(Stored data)
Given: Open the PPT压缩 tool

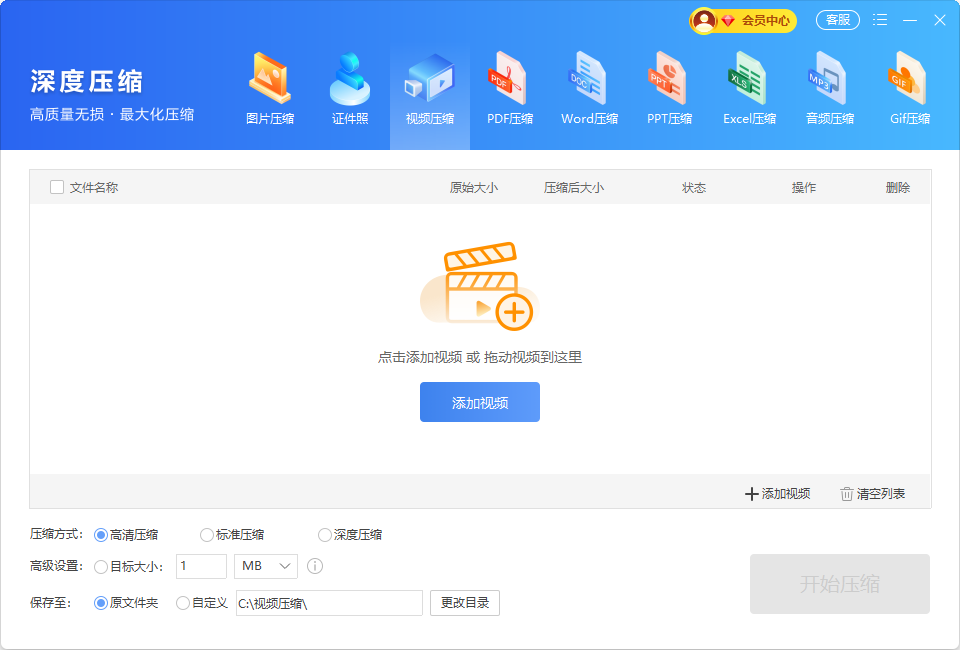Looking at the screenshot, I should 669,92.
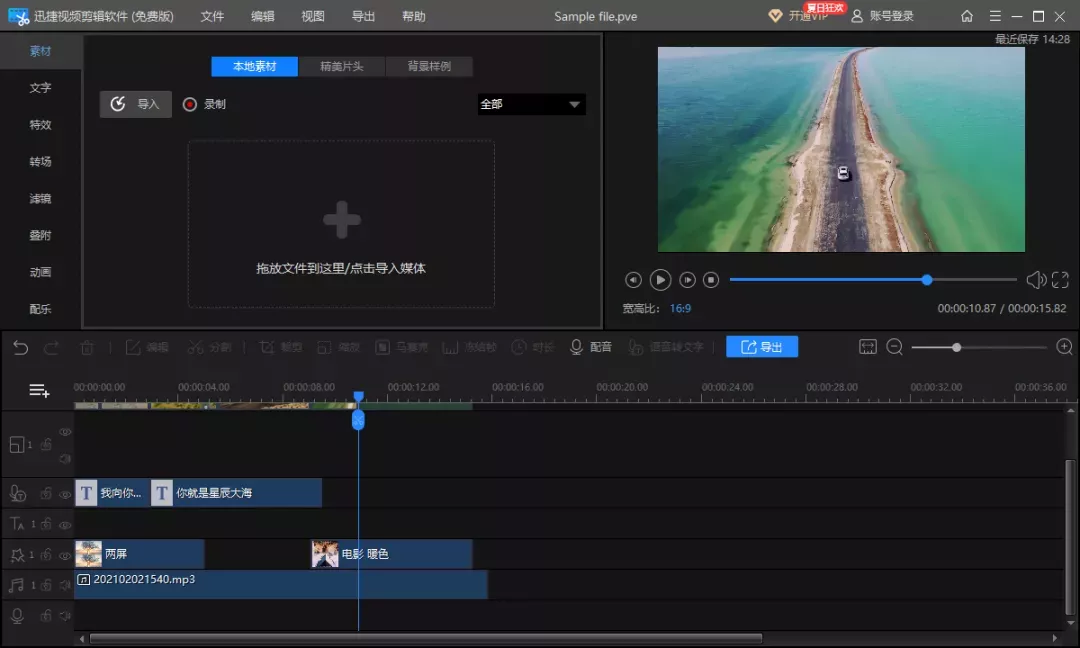The width and height of the screenshot is (1080, 648).
Task: Mute the music track speaker toggle
Action: click(x=65, y=585)
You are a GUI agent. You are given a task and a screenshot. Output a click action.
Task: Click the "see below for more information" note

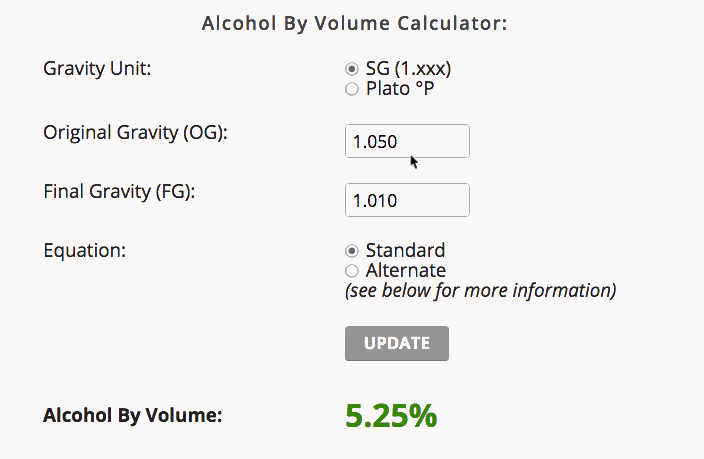[480, 291]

### What you need to do
The result should be the same data as above, line for line, with the pictures gone.

### Output for this task
Given: Open the PPT压缩 tool

Looking at the screenshot, I should 669,92.
The width and height of the screenshot is (1080, 648).
Task: Mute the music track speaker toggle
Action: click(x=65, y=585)
You are a GUI agent. You are given a task and a screenshot. Output a click action.
Task: Click the "see below for more information" note

[480, 291]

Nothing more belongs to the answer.